丙酮酸羧化酶(pyruvate carboxylase，PC，EC 6.4.1.1)廣泛存在于動物、霉菌和酵母的線粒體中，催化 丙酮酸、ATP、CO2和水生成草酰乙酸、ADP 和 Pi，是糖異生過程的第一個限速酶，在保證血糖的動態(tài)平 衡方面起著重要的作用。 

測定原理：

PC 催化丙酮酸、ATP、CO2 和水生成草酰乙酸、ADP 和 Pi，蘋果酸脫氫酶進一步催化草酰乙酸和 NADH 生成蘋果酸和 NAD+，在 340nm 下測定 NADH 氧化速率，即可反映 PC 活性。

自備儀器和用品：

分光光度計/酶標儀、臺式離心機、可調式移液器、微量石英比色皿/96 孔板、研缽、冰和蒸餾水。

樣本前處理： 

組織、細菌或細胞中胞漿蛋白與線粒體蛋白的分離：

1、 稱取約 0.1g 組織或收集 500 萬細菌或細胞，加入 1ml 提取液，用冰浴勻漿器或研缽勻漿。 

2、 將勻漿 600g，4℃離心 5min。 

3、 棄沉淀，將上清液移至另一離心管中，11000g，4℃離心 10min。

4、 上清液即胞漿提取物，可用于測定從線粒體泄漏的 PC（此步可選做）。 

5、 在步驟④的沉淀中加入 1ml 提取液，超聲波破碎（冰浴，功率 20％或 200W，超聲 3 秒，間隔 10 秒，重復 30 次），用于線粒體 PC 活性測定。

測定步驟： 

1、分光光度計或酶標儀預熱 30min 以上，調節(jié)波長至 340nm，蒸餾水調零。 工作液的配制：臨用前將試劑二和試劑三轉移到試劑一中混合溶解待用；置于 37℃(哺乳動物)或 25℃(其 它物種)預熱 5 分鐘；用不完的試劑分裝后-20℃保存，禁止反復凍融。 試劑四的配制：在試劑四瓶中加入 1mL 蒸餾水充分溶解待用；用不完的試劑分裝后-20℃保存，禁止反復凍 融。
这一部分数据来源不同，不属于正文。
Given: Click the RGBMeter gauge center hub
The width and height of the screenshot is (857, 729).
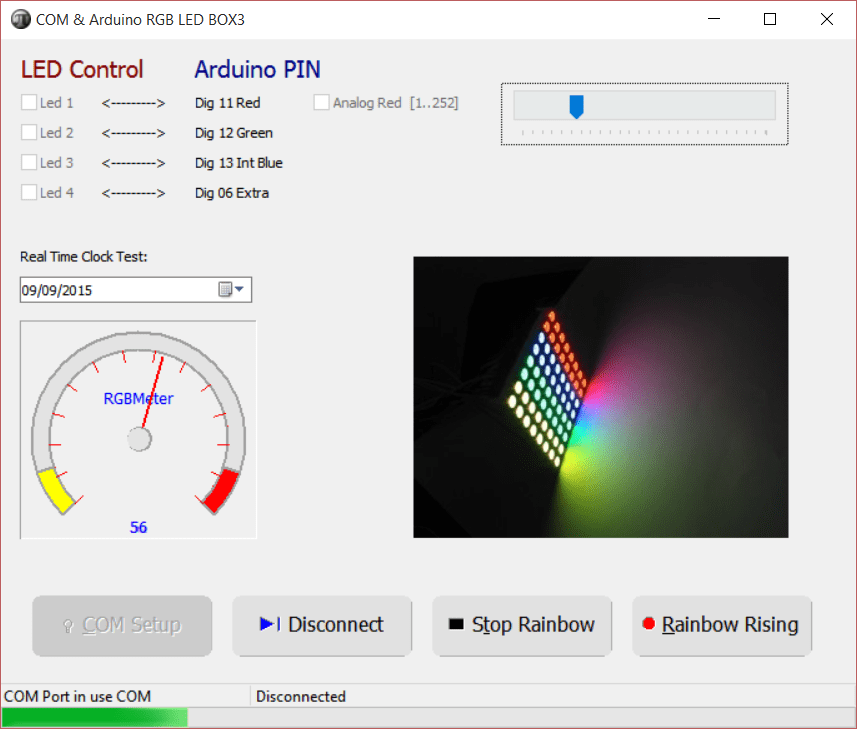Looking at the screenshot, I should coord(139,439).

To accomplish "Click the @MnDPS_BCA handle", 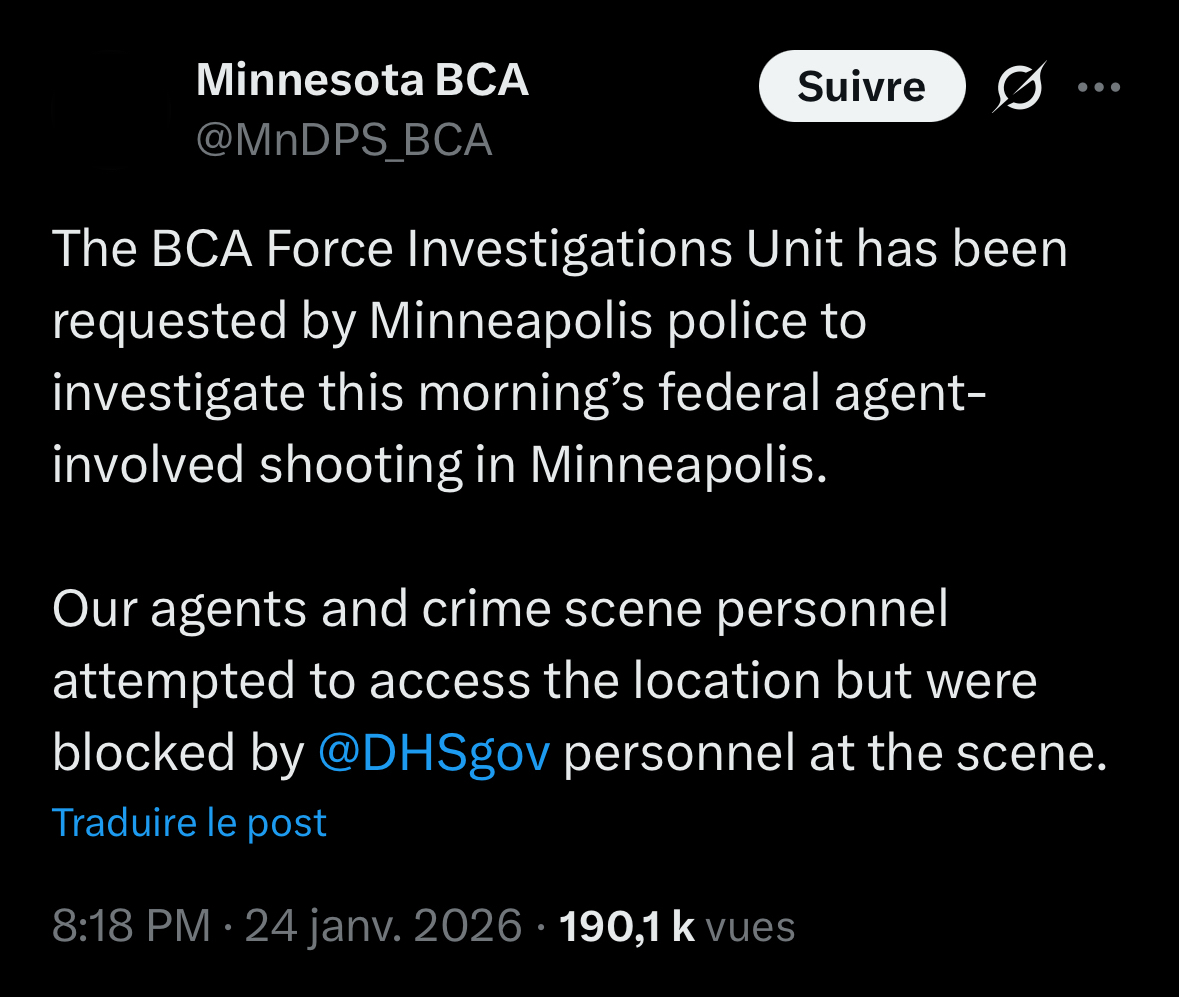I will [x=344, y=140].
2、在微量石英比色皿或 96 孔板中加入 10μL 樣本、10μL 試劑四和 180μL 工作液，立即混勻，記錄 340nm 處初始吸光值 A1 和 2min 后的吸光值 A2，計算ΔA=A1-A2。 注意：在該試劑盒中，若ΔA 大于 0.5，需將樣本用提取液稀釋適當倍數(shù)后測定，使ΔA 小于 0.5 可提高檢 測靈敏度。計算公式中乘以相應稀釋倍數(shù)。